Rounding a tight leftie hairpin onto the Dungeness Estate... disaster. The level crossing lights blink gleefully and the barriers plunge down. A triumphant whistle blares from stage left as Samson, his driver, and a face-sooted Charlie charge into the lead, with Dungeness merely minutes away.

A triumphant whistle blares from stage left

As the final carriage trickety trocks out of my path, the barriers clear and I summon all 20 horsepower. “Brandy... Brandy!
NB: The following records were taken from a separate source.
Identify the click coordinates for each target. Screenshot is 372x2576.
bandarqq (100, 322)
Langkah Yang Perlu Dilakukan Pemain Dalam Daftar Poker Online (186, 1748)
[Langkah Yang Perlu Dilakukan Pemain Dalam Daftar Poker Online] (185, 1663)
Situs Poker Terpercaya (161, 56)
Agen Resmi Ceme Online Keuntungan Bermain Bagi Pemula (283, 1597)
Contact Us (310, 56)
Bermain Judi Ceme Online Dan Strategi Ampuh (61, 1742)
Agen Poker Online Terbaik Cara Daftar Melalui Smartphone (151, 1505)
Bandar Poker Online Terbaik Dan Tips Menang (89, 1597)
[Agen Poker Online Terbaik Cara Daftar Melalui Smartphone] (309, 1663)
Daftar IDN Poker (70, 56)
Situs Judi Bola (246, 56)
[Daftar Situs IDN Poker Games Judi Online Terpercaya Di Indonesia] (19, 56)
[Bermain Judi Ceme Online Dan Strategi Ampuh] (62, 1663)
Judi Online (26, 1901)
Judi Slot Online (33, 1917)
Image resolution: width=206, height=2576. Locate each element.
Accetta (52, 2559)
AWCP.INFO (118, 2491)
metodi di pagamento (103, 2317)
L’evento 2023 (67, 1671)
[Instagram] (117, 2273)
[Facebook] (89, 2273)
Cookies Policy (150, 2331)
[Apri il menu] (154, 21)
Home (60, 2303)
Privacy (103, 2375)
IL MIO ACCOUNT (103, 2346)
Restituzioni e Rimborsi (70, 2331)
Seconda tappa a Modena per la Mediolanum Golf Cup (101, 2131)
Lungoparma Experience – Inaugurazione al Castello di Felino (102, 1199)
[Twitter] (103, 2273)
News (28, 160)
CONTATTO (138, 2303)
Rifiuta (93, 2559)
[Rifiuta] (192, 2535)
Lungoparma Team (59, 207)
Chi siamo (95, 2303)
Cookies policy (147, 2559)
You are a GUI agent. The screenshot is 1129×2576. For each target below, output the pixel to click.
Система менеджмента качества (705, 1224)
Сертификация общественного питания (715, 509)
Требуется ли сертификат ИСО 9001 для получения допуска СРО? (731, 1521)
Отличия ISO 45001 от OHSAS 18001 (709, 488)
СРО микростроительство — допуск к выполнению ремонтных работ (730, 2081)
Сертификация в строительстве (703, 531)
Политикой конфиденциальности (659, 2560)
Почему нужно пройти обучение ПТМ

Here, now!” Not for me: a startled dog walker’s lost her labradoodle and looks dazed as I barrel past her and the furry menace, and zoom down the rickety lane. Round a sweeping right-hander, the idyllic lighthouse is in sight, marking the end of the line. The train is only identifiable by the feather of smoke puffing into the sea breeze – but he’s catchable.

And slowing. The approach to Dungeness station is a tight right hand curve and Samson’s reciprocating rods have to be restrained to negotiate the track work ahead of the platform.

I tuck myself as deep as I dare into the Bentley’s fuselage and keep the pedal pinned as the road meets the railway for a photo finish.

We’re passing carriages in a blur. I detect that gorgeous odour on the air once more. Enveloped in steam, smoke and vibration, the Blower charges past Samson on the final stretch and lunges onto the station approach as the locomotive coasts into its siding.

By mere seconds, the little car has repeated its full-size triumph over the charming train and victory smells good.